Ich, die Seele, bin ein winziger Stern, und der Vater ist ebenso winzig. Kinder, übt dies als Erstes. Es ist die winzige Seele, die jetzt verunreinigt ist. Diese Gedanken sind die Haupt-Methode, die Seele zu reinigen. Studiert auch! Spiele zu spielen und Spaß zu haben, ist eine andere Sache. Spielen ist auch eine Kunst. Doch ein Rang wird durch das Studium erlangt und nicht durch Spiele. Der Bereich des Spielens ist etwas anderes. Er steht nicht mit Wissen oder Yoga in Verbindung. Bhog usw. anzubieten, ist auch ein Spiel. Die Hauptsache ist die Erinnerung. Achcha. An euch liebliche, geliebte, jetzt wiedergefundene Kinder: Liebe, Grüße und Guten Morgen von eurer Mutter und eurem Vater, BapDada. DerS Vater grüßt Seine spirituellen Kinder mit „Namaste“.

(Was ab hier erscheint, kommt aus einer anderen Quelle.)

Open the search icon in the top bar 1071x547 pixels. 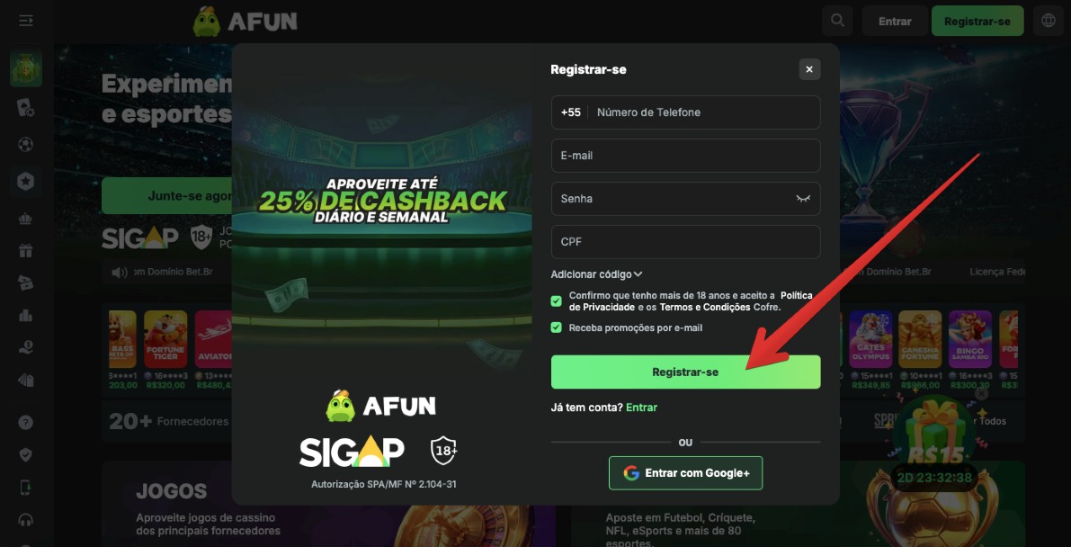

Essenz für die Verinnerlichung:
1. Erbringt stillschweigend den geistigen Einsatz, in der Yoga-Verbindung mit Baba zu bleiben, sodass ihr vor den schmerzlichen Erfahrungen durch Dharamraj geschützt seid. Sich selbst als Seele zu begreifen, als Punkt, und sich an den Vater, den Punkt, zu erinnern, ist die Methode, rein zu werden.

2. Denkt nicht, in Bezug auf das Wissen so klug zu sein. Übt es, einen beständigen und stabilen Bewusstseinszustand zu entwickeln. Folgt den Weisungen des Vaters.

Segen:
Ihr seid Bildnisse der Vollkommenheit, die Nähe erfahren, indem sie ehrlich und rein werden.

Von allen Tugenden, sind Ehrlichkeit und Reinheit die wichtigsten, die es zu verwirklichen gilt. Lasst in eurem Miteinander vollkommene Reinheit in den Herzen herrschen. In einer reinen Substanz ist alles klar sichtbar. Lasst auf die gleiche Weise eure Gefühle füreinander und auch eure Motive und Absichten klar ersichtlich sein. Wo Lauterkeit und Ehrlichkeit herrschen, seid ihr einander nahe. Ebenso wie ihr BapDada nahe seid, so seid einander in euren Herzen nahe. Beendet sämtliche Unterschiedlichkeiten hinsichtlich eures Naturells. Harmonisiert dafür die Gefühle in eurem Geist und auch euer Naturell. Wenn keine Unterschiedlichkeiten in eurer individuellen Wesensart sichtbar sind, dann könnt ihr „Bildnisse der Vollkommenheit“ genannt werden.

Slogan:
Etwas zu verbessern, das verdorben war, ist der größte Dienst.